Obviously, most of the important books I have read affected me in a positive way, but Mary Shelley’s Frankenstein had the complete opposite effect.  I am sure that I did her a disservice by reading it at a very difficult time in my life, but perhaps the book would not have had nearly the same impact otherwise.  We were, at that time, embroiled in a controversy with one of Cindy’s former coworkers – a person who embodied for me the monster that Dr.
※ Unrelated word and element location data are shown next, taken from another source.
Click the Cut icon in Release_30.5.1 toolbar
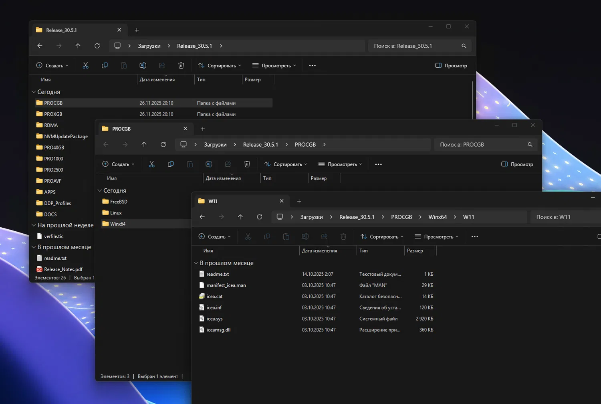click(85, 66)
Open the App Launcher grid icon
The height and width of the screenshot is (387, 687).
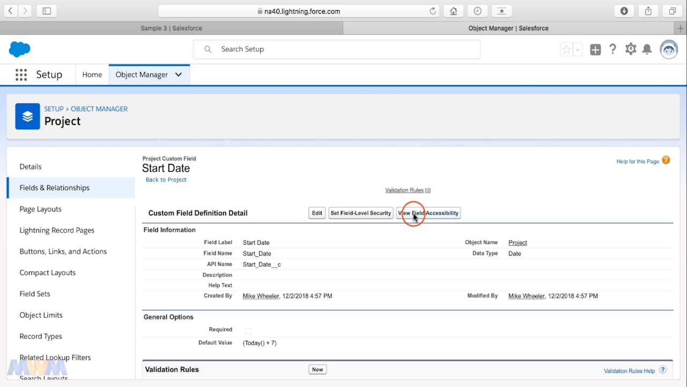(21, 75)
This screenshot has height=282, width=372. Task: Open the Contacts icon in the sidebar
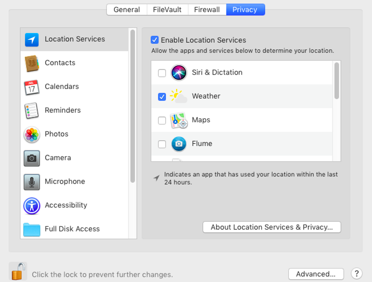31,63
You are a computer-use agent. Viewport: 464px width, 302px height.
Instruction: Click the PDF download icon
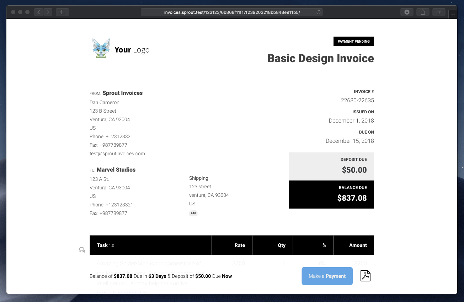pyautogui.click(x=366, y=276)
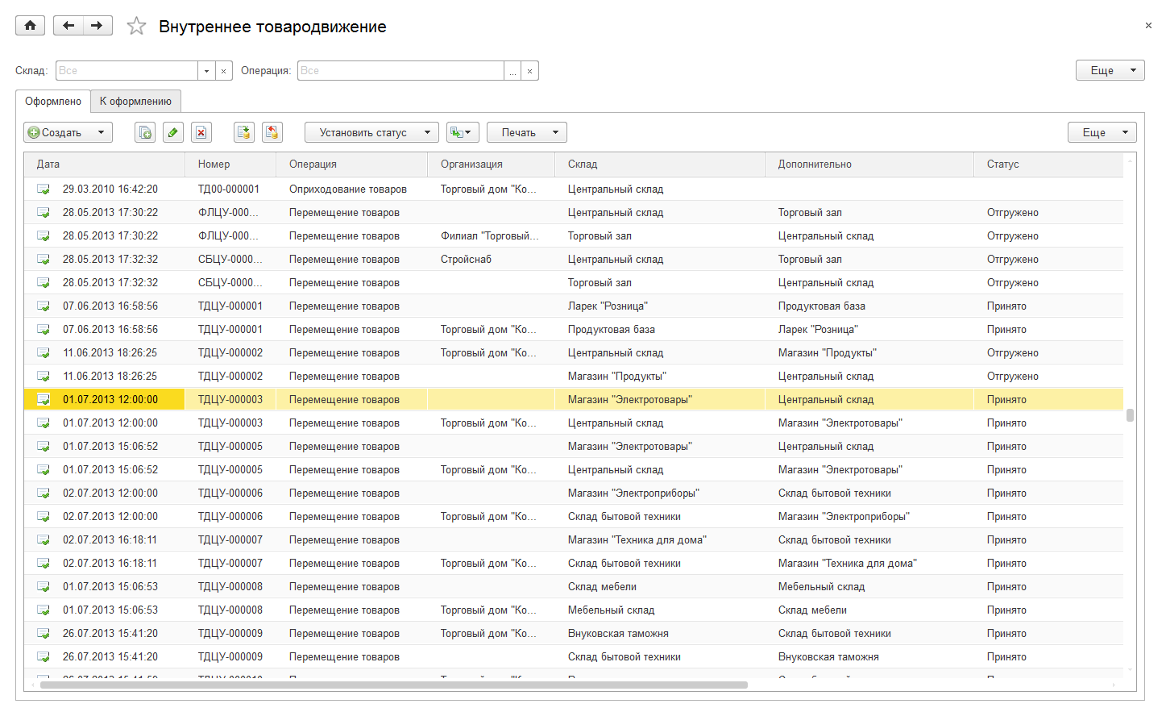The image size is (1166, 712).
Task: Click the post document icon with green arrow
Action: pos(244,133)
Frankenstein had created.  Cindy and I had gone out of our way to help this person improve the quality of her life, and she had repaid us with incessant, soul-wrenching obsessive antagonism.  As I read of the Doctor’s relentless pursuit of his monster, and the monster’s equally relentless tormenting of his master, I could only see it as an allegory to this horrible relationship, and eventually had to quit the book.  I can’t even imagine finishing it, because I do not believe I will ever be able to escape that visceral, even physiological, reaction.

                Recently, Shawn Weaver “lent” me his copy of Albert Einstein’s Ideas and Opinions.  (I put the word lent in quotes because anyone should know better than to lend a great book to book lover and expect to get it back!)  It is well known that I am a fervent fan of Albert’s, but this book (in which I am still in the midst) is escalating our relationship exponentially.  The book contains much more than physics.  It includes his reflections on the relationship between science and religion, as well as numerous insights on other political, religious, economic, and social topics.  I have likely never read another book in which virtually every sentence sparks within me some lengthy thought-path, and my notes on what I have read will likely eventually rival the length of the book itself.  It is energizing and enthralling, full of interesting ideas that make my brain nearly burst, and I love it.  My admiration for Einstein continues to grow.  It both inspires and perplexes me that any one man could have such perfectly integrated thoughts and positions on every possible subject.  I believe it is the way we all should live, and I think Einstein is an excellent intellectual example for all of us to follow.  I think he and I truly are kindred spirits, but it nearly crushes me when I consider the feebleness of my intellect as compared to his.

                Realistically, I could keep adding to this journal almost indefinitely, and if my books were all on the shelves facing me rather than in Morgantown, I could probably add another dozen titles with ease, but one must stop somewhere, so here it is.